Operations On Points

The tracktable namespace has most of the operations we want to perform on two or more points. Here are a few common ones, a comprehensive list of operations can be found in the tracktable core detail reference documentation. Arguments of type Geometry can be base_point_type, trajectory_point_type, trajectory_type, or linestring_type. Arguments of type Point can be base_point_type or trajectory_point_type. The data types of different arguments can be different (for example, computing the distance between a point and a trajectory, or a trajectory and a linestring), but all arguments must come from the same point domain (terrestrial, 2D Cartesian, or 3D Cartesian).

• distance(Geometry const& from, Geometry const& to): Compute distance between from and to

• bearing(Point const& from, Point const& to): Compute the bearing from the origin to the destination

• speed_between(Point const& start, Point const& finish): Compute speed between two trajectory points

• signed_turn_angle(Point const& a, Point const& b, Point const& c): Angle between vectors AB and BC

• unsigned_turn_angle(Point const& a, Point const& b, Point const& c): Absolute value of angle between vectors AB and BC

Analysis

Once the points or trajectories have been generated and annotated we need to perform analysis to determine information about the points or trajectories such as clustering, distance geometry, nearest neighbors or greatest/best fit circle.

The tracktable Analysis module contains the following components necessary to to perform these types of analyses on points or trajectories.

• The AssembleTrajectories class will take a set of points and combine them into a trajecotry sorted by non-decreasing timestamp.

• The cluster_with_dbscan() and build_cluster_membership_lists() functions will perform the density-based spatial clustering of applications with noise analysis to determine the clustering of the feature vector points.

• The distance_geometry_by_distance() and distance_geometry_by_time() functions will compute the multilevel distance geometry for a trajectory based on either distance or time.

• The great_circle_fit_and_project_in_place(), great_circle_fit_and_project(), find_best_fit_plane() and project_trajectory_onto_plane() functions will generate a circle that best fits the given trajectory and projects it onto the specified plane.

• The RTree class will generate an R-tree to efficiently compute the nearest neighbors based on provided points within a clustering box.

Trajectory Assembly

Creating trajectories from a set of points is simple conceptually but logistically annoying when we write the code ourselves.
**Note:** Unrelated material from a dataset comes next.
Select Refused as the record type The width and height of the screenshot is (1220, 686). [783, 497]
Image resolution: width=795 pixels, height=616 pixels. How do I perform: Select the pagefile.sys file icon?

The overall idea is as follows:

1. Group points together by object ID and increasing timestamp.

2. For each object ID, connect one point to the next to form trajectories.

3. Break the sequence to create a new trajectory whenever it doesn’t make sense to connect two neighboring points.

When assembling trajectories from a sequence of points we can specify two parameters that control when to start a new trajectory:

• separation_time: A boost::posix_time object specifying the longest permissible gap between points in the same trajectory. Any gap longer than this will start a new trajectory.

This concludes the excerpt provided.